One, my body was ready for egg retrieval in two days, so I had to take my trigger shot that evening. Yay!

Two, my estrogen had continued to climb too high, and the typical trigger shot was dangerous for me to take at that point. Therefore, they sent a prescription for a different shot to a specialty pharmacy downtown. When I got there, they said they didn’t have it. Then we were sent to another pharmacy 20 minutes away to get the ONE shot they had left. Cue anxiety.

Third, the nurse told me that we had to cancel the embryo transfer due to my high hormone levels. Embryo transfer is typically done 5 days after the egg retrieval. Instead of the possibility of finding out we’re pregnant in a couple weeks, we have to put the embryo transfer off for at least 6-8 weeks. This was very disappointing for me. I medically understood the reason. The nurses were concerned I could get Ovarian Hyperstimulation Syndrome (OHSS), which can be extremely painful and lead to draining fluid out of your abdomen. Obviously I didn’t want that, and I was thankful that they were staying on top of my health. Does it take away the desire to want to be pregnant? Nope. We have now been trying over three years. The first part of the IVF process already took 6 weeks. My dream of being pregnant just keeps getting pushed back. I have learned patience through infertility and the adoption process, but I’m not perfect. I am a planner. Hearing another delay hurt, but we decided we should just focus our prayers and energy on getting good, healthy embryos.

Egg retrieval day. We got 16 eggs! 16! Yay!! That’s a great number. Then we wait until the next day to hear how many eggs fertilized overnight.

Three. Three out of sixteen eggs fertilized. That number drop was terrifying. We wouldn’t hear another update for five days. Those little embryos needed to make it to day 5, then they would be frozen until my body is ready for the transfer. Come on, little babes. I didn’t know I could feel so connected to embryos that weren’t even in my body. This was THE hardest part of IVF for us. Waiting. Waiting to hear if any of our embabies made it to day 5.

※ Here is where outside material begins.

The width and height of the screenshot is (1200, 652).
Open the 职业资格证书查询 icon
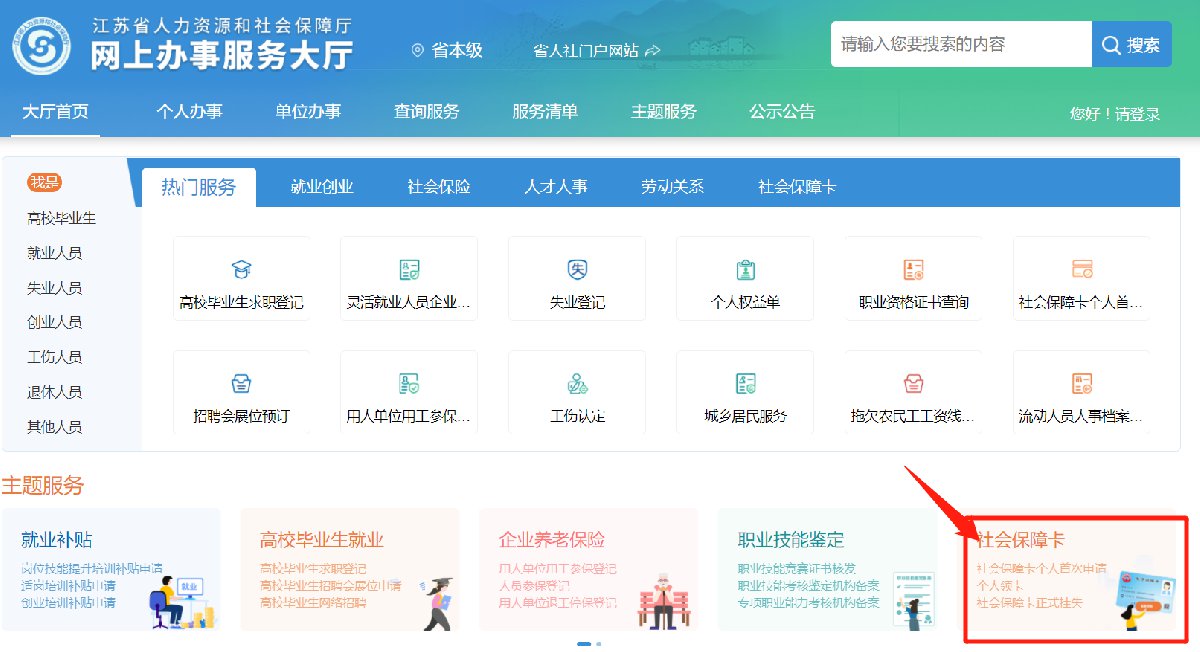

Two. Two embryos made it. They are now frozen. Waiting for their mama to get ready for them. Best news. We are so very thankful that we have two embryos. Two opportunities. Two embabies. There is not a day I don’t think about them.

I have lost track of the amount of hurdles we have had to jump over to get to our children. This round of IVF was a big hurdle. I went in thinking I was going to be the strongest woman who ever went through it. Take it like a champ. I ended it crying myself to sleep the night before we heard how many embryos made it to day 5, as the thought of losing any of them was too much for me to handle.

Was it easier than I thought it would be? At times. Was it harder than I thought it would be? At times.

It’s not over. We have more hurdles to get over before we have any pregnancy announcement, but I thought my supporters deserved an update. We are doing really well (especially now that my hormones have leveled out! Poor Marcus).

If you made it this far in this long post, thank you. And thank you to the wonderful, beautiful souls that took my hand and walked through every step with us. Whether you text, called, gave us care packages, babysat, or prayed for us, we are forever grateful.